Lala School’s “menopause party.” Lee Chun Yu-ran and her mother are pictured at the front of the photo. (Lala School)

The F-word

Yet many sex educators say that despite the flourishing of interest in sex and gender issues in Korea, one thing still remains taboo—feminism.

“Many parents agree on [the importance of] gender equality, but have a negative opinion about the word ‘feminism,’” said Kim Bo-gyeong, 27, who teaches fourth-graders at a school in Hwaseong, Gyeonggi province. “So I just teach the content without using the word ‘feminism’ to avoid complaints.” The school recently held a “gender equality week.”

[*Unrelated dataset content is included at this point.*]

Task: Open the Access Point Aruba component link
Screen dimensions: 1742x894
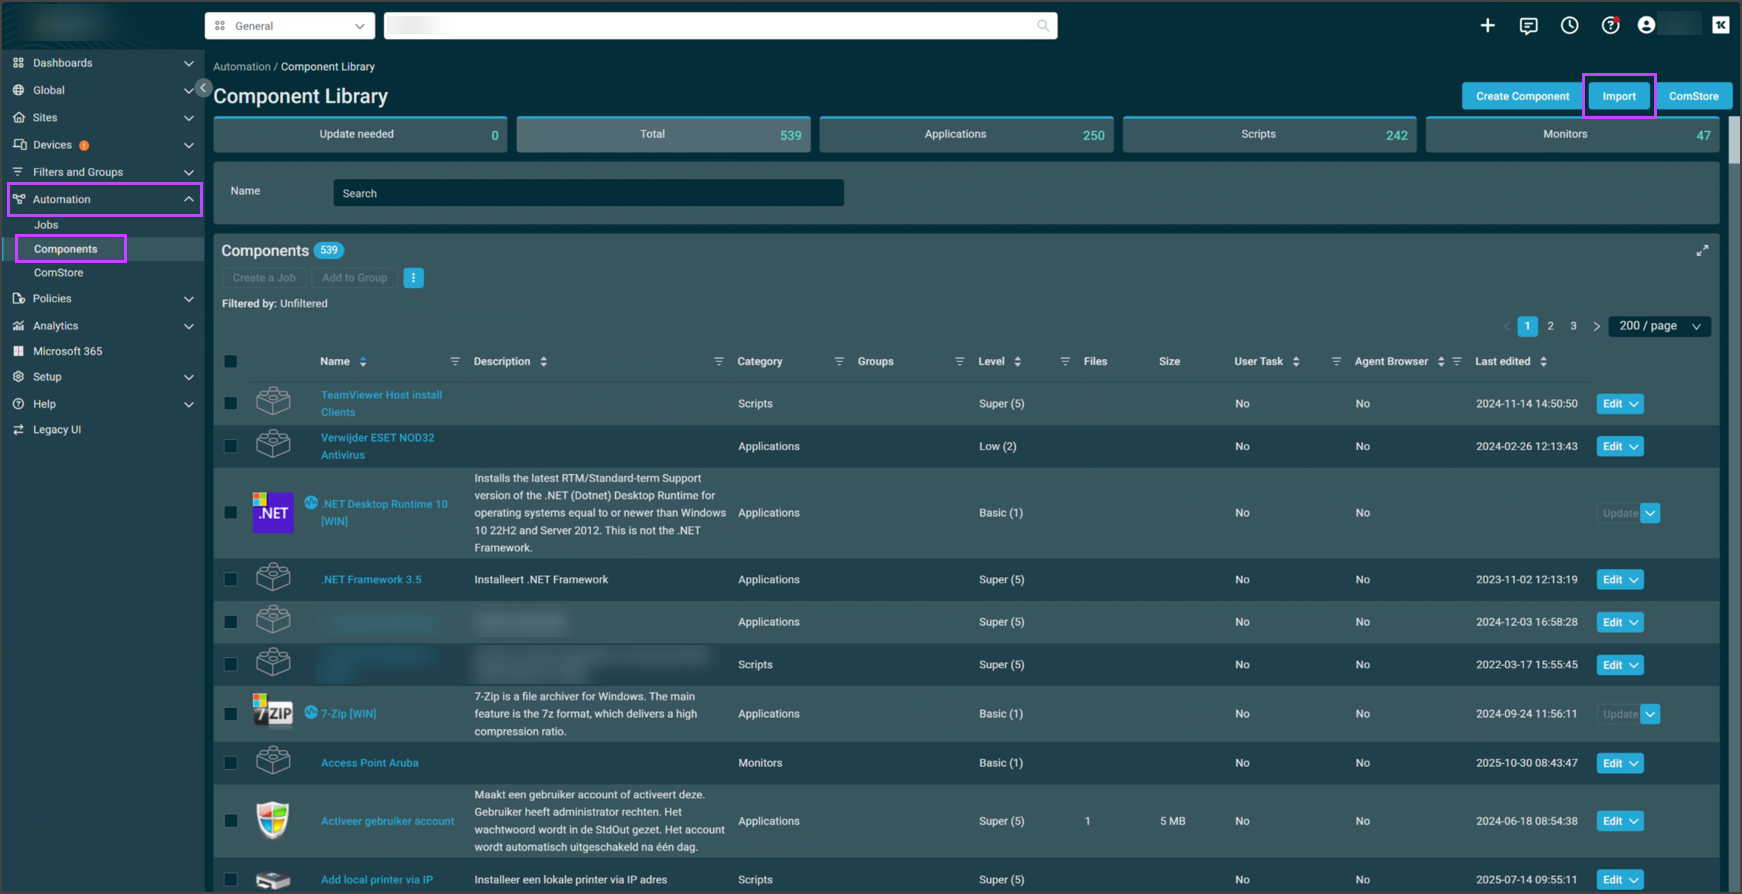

The aversion to mentioning feminism in conversations about gender in Korean classrooms is reflected more broadly in Korean society, with K-pop stars who profess sympathy for the feminism subjected to bitter criticism from male fans. As in the US, the phenomenon is particularly pronounced in the gaming world, with male gamers monitoring the social media activity of female employees at gaming companies for signs of feminist leanings. Feminists are routinely derided as “femi-nazis” or “gol-femi,” an internet term that roughly translates as “idiot.”

Whether the fight for gender equality in Korea is labeled “feminist” or not, #MeToo seems to have inspired women (and men) to express their anger and demands for change. In recent months, tens of thousands of people have taken to the streets to protest against spy cams, the criminalization of abortion, and oppressive beauty standards.

For some, the outpouring of civic participation around women’s rights is reminiscent of the kind of mass movement that transformed Korea first into a democracy, and more recently, brought down a deeply corrupt president. It’s a way they say, to deepen the country’s democracy, by making it more just.

“This society has a lot of injustices when it comes to gender equality,” said Go Young-ju, a 44-year-old English teacher in Iksan, in the southwest of the country. He has been incorporating more feminist material into his classes, such as asking his students to translate Nigerian writer Chimamanda Ngochi Adizie’s We Should All Be Feminists from English into Korean. “We all need to find the courage to… take action. My teaching is just the beginning.”

Go said that he sometimes gets calls from other teachers and parents over his feminist curriculum, but he said he’s not fazed. “When we experienced the process of democratization in this country, it was to break down the power structures that were in place,” he said. “It’s worth teaching feminism in order to make Korea a [more] democratic country.”